When Andrew Szeri “explained” that that was intentional, it blew me away. When the program’s director couldn’t explain why they were teaching the program the way they did, it was bad enough. When Szeri said the program’s objective was to control what was said and how it was said so as to not even nudge a learner’s preconceived notions, it explained everything. But I couldn’t believe the Provost of a premier “university” would put in writing that they intended their program to attack academic freedom at the methodology-level of the program.
But then he also put in writing that his program uses “standard industry tools.” He refused to answer my question as to how teaching writers that their final draft is a first draft plus polish is even a non-standard industry tool.
Academic freedom is the protected freedom to question shit. Andrew J. Szeri, Dr. Santa Ono, Dr. Ono’s entire administration, and the University Counsel all cash their metaphorical cheques from an academic **institution.** That means they have to abide by the rules of that academic institution.

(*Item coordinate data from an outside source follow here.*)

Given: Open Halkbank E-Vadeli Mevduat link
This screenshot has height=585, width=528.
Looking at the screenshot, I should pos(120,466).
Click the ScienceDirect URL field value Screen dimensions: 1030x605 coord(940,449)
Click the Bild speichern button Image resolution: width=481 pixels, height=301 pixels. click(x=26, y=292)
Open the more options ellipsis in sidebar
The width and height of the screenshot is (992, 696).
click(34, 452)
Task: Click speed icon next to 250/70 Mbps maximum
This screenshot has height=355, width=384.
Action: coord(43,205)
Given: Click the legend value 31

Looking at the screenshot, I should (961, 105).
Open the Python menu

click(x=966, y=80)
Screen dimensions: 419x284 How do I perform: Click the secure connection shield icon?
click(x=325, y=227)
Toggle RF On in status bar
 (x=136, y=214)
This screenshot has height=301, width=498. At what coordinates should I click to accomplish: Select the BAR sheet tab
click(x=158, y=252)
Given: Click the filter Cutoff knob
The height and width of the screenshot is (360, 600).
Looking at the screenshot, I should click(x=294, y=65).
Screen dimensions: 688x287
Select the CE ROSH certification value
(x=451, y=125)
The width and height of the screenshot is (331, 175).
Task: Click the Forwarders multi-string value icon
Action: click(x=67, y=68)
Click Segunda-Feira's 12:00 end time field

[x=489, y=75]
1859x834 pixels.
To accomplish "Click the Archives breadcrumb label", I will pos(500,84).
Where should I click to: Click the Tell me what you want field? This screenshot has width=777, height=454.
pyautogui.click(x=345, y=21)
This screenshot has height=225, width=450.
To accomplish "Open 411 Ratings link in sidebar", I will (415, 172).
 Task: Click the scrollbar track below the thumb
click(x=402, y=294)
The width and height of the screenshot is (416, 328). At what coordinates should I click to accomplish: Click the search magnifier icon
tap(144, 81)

If I worked at a gas station, there would be policies dealing with cheques, cashing out and opening procedures. They are not the structured, controlled documents that an institution requires to operate as an institution, of course, but if I took an out-of-town cheque without taking any form of ID from the cheque casher for hundreds of dollars over the total, I could be fired. If I was late all the time, the company wouldn’t even need to write a “don’t be late” policy so that I could be fired for breaking it. If I just had a bad attitude, I could be let go.
None of those things are against the law. All of them would have been valid reasons to be fired given enough attempts to retrain the worker. If I hired a “U”BC lawyer to represent me because it is not against the law to be late, I would be laughed out of my wrongful dismissal lawsuit.
But the University Counsel, because they had no training in the subject, assumed that if something wasn’t illegal, it was permissible behaviour that would have absolutely no consequence for violating it. And by doing so, they turned the individual problem of institutional officers committing improper conduct into a institutional problem where the institution willingly overlooked its institutional officers committing improper conduct.
From a policy perspective — something lawyers would know nothing about — that is infinitely worse. Having instructors that steal lunch money from their students is bad. Having an institution not care if their instructors are stealing lunch money is a completely different problem than the first.
Improper conduct is improper conduct in an institution. It’s disgusting that had my lunch money been stolen, the UBC would know what to do. But when its officers attacked my academic freedom, the academic institution of the University of British Columbia didn’t even realize it was an issue serious enough to take a complaint about.
Mark Crosbie insisted three times that the “university” of British Columbia doesn’t have to listen to harassment complaints or academic freedom violations from students. In an actual university, that would be legal malpractice. In a bunch of nice buildings at the tip of the Point Grey Peninsula located in British Columbia, it is their Standard Operating Procedure.
In 2015, the head of the Board of Governors had to step down because he had threatened a professor’s funding for having an opinion he disagreed with. But the Honourable Lynn Smith didn’t find that the UBC had infringed on the prof’s respectful environment.
I was told I didn’t deserve a respectful environment because it wasn’t legally required to be provided. Lawyers had decided they had the right to tell the UBC that not all UBC Persons were “real” UBC Persons.
The UBC didn’t need to hear anything else.